---------- Dataset records

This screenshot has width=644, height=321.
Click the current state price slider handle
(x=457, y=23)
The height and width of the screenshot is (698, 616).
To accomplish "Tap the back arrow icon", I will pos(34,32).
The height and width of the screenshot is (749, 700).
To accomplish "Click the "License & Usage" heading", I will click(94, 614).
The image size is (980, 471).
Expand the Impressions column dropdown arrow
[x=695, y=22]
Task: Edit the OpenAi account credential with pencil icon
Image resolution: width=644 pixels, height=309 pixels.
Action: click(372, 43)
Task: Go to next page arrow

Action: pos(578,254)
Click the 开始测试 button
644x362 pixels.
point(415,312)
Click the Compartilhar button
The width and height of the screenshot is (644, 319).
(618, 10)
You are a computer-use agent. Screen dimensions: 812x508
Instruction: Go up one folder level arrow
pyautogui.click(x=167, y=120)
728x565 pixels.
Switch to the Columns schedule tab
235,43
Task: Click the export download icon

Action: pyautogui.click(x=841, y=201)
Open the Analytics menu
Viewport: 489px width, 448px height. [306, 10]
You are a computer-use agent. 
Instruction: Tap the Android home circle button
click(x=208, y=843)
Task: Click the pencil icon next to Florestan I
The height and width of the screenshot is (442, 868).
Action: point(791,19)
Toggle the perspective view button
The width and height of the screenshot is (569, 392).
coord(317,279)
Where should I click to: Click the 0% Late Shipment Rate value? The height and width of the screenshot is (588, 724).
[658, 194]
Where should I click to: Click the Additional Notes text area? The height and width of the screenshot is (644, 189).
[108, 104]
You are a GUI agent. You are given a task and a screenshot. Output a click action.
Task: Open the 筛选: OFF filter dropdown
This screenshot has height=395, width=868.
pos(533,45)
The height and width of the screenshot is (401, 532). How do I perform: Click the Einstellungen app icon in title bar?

--------------------

#### What the task requires
Please copy the lines above from the line with "The width and height of the screenshot is (644, 319)." up to and including the line with "Task: Click the pencil", exactly as written and with nothing else.

#### Your response
The width and height of the screenshot is (644, 319).
(618, 10)
You are a computer-use agent. Screen dimensions: 812x508
Instruction: Go up one folder level arrow
pyautogui.click(x=167, y=120)
728x565 pixels.
Switch to the Columns schedule tab
235,43
Task: Click the export download icon

Action: pyautogui.click(x=841, y=201)
Open the Analytics menu
Viewport: 489px width, 448px height. [306, 10]
You are a computer-use agent. 
Instruction: Tap the Android home circle button
click(x=208, y=843)
Task: Click the pencil icon next to Florestan I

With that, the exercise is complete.